**Information shown**.
BEGIN

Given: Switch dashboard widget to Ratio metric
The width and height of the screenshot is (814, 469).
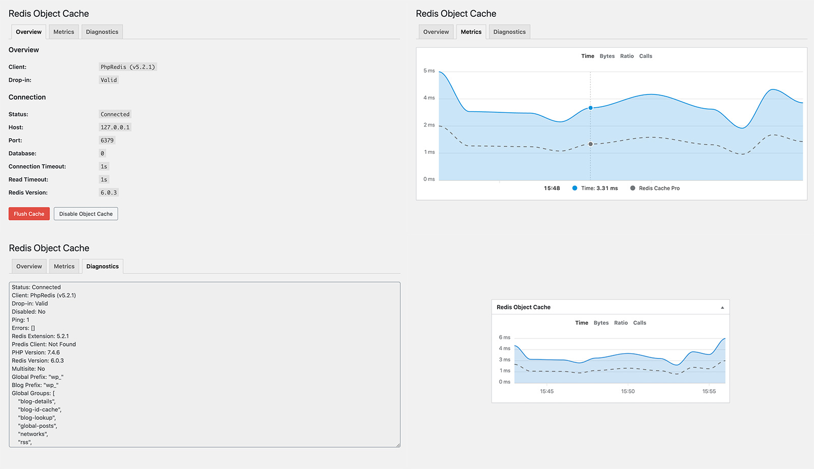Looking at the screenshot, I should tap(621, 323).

END
BEGIN

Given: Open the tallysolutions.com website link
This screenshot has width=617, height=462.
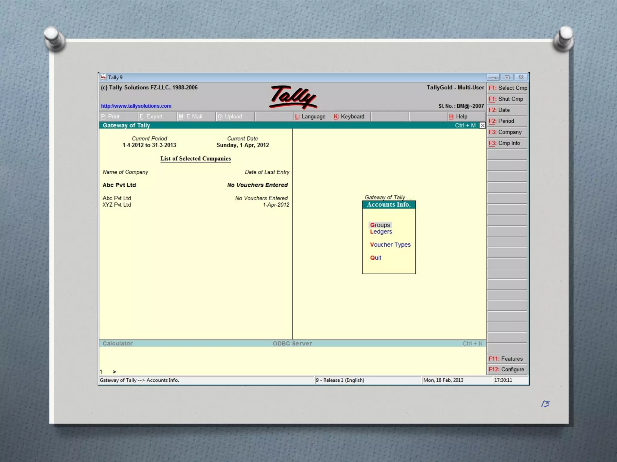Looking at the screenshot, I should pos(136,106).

END
BEGIN

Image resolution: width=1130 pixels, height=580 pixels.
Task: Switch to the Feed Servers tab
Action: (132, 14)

END

If a line contains the word "Given", count it; give the total for the entries above and nothing else.

2